# Task input

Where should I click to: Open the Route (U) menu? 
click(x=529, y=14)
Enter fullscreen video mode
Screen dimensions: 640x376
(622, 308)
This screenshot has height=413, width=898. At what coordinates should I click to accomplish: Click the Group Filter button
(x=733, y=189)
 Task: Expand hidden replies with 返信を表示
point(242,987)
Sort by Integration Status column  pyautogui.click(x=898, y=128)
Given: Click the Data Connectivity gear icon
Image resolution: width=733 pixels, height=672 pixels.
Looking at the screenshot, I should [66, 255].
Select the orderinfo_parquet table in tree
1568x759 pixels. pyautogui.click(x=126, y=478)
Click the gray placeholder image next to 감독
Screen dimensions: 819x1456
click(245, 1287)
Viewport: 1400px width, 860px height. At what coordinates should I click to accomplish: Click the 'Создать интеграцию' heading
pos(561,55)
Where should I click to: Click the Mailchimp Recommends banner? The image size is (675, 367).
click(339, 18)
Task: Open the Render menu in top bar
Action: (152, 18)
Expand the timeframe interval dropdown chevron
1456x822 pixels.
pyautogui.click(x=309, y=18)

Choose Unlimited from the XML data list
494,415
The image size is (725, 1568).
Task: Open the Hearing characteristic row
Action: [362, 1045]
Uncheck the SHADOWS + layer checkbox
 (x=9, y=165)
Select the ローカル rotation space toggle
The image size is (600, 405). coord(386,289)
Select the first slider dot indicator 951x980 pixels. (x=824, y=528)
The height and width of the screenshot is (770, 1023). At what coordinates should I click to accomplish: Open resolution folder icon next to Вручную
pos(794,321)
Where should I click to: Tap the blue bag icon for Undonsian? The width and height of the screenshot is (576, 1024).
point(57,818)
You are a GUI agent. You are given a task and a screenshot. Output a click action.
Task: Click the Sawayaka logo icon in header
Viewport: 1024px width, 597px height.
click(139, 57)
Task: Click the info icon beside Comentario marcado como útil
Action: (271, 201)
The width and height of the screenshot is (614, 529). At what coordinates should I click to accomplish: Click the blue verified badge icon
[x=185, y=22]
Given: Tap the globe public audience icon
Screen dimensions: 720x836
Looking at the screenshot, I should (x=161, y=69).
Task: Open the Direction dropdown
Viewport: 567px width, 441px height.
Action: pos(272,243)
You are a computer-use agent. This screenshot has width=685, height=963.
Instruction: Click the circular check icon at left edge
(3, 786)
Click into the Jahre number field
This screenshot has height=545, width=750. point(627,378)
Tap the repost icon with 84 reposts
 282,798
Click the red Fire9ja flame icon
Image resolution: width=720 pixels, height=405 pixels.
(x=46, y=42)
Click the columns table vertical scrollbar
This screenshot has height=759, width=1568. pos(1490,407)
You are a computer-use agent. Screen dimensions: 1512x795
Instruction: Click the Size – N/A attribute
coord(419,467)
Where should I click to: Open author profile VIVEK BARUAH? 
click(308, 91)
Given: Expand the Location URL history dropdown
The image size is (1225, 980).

# Activity
Please output the records once more, exactly as they were written.

# Task output
Where should I click to: Open the Route (U) menu? 
click(x=529, y=14)
Enter fullscreen video mode
Screen dimensions: 640x376
(622, 308)
This screenshot has height=413, width=898. At what coordinates should I click to accomplish: Click the Group Filter button
(x=733, y=189)
 Task: Expand hidden replies with 返信を表示
point(242,987)
Sort by Integration Status column  pyautogui.click(x=898, y=128)
Given: Click the Data Connectivity gear icon
Image resolution: width=733 pixels, height=672 pixels.
Looking at the screenshot, I should [66, 255].
Select the orderinfo_parquet table in tree
1568x759 pixels. pyautogui.click(x=126, y=478)
Click the gray placeholder image next to 감독
Screen dimensions: 819x1456
click(245, 1287)
Viewport: 1400px width, 860px height. At what coordinates should I click to accomplish: Click the 'Создать интеграцию' heading
pos(561,55)
Where should I click to: Click the Mailchimp Recommends banner? The image size is (675, 367).
click(339, 18)
Task: Open the Render menu in top bar
Action: (152, 18)
Expand the timeframe interval dropdown chevron
1456x822 pixels.
pyautogui.click(x=309, y=18)

Choose Unlimited from the XML data list
494,415
The image size is (725, 1568).
Task: Open the Hearing characteristic row
Action: [362, 1045]
Uncheck the SHADOWS + layer checkbox
 (x=9, y=165)
Select the ローカル rotation space toggle
The image size is (600, 405). coord(386,289)
Select the first slider dot indicator 951x980 pixels. (x=824, y=528)
The height and width of the screenshot is (770, 1023). At what coordinates should I click to accomplish: Open resolution folder icon next to Вручную
pos(794,321)
Where should I click to: Tap the blue bag icon for Undonsian? The width and height of the screenshot is (576, 1024).
point(57,818)
You are a GUI agent. You are given a task and a screenshot. Output a click action.
Task: Click the Sawayaka logo icon in header
Viewport: 1024px width, 597px height.
click(139, 57)
Task: Click the info icon beside Comentario marcado como útil
Action: (271, 201)
The width and height of the screenshot is (614, 529). At what coordinates should I click to accomplish: Click the blue verified badge icon
[x=185, y=22]
Given: Tap the globe public audience icon
Screen dimensions: 720x836
Looking at the screenshot, I should (x=161, y=69).
Task: Open the Direction dropdown
Viewport: 567px width, 441px height.
Action: pos(272,243)
You are a computer-use agent. This screenshot has width=685, height=963.
Instruction: Click the circular check icon at left edge
(3, 786)
Click into the Jahre number field
This screenshot has height=545, width=750. point(627,378)
Tap the repost icon with 84 reposts
 282,798
Click the red Fire9ja flame icon
Image resolution: width=720 pixels, height=405 pixels.
(x=46, y=42)
Click the columns table vertical scrollbar
This screenshot has height=759, width=1568. pos(1490,407)
You are a computer-use agent. Screen dimensions: 1512x795
Instruction: Click the Size – N/A attribute
coord(419,467)
Where should I click to: Open author profile VIVEK BARUAH? 
click(308, 91)
Given: Expand the Location URL history dropdown
The image size is (1225, 980).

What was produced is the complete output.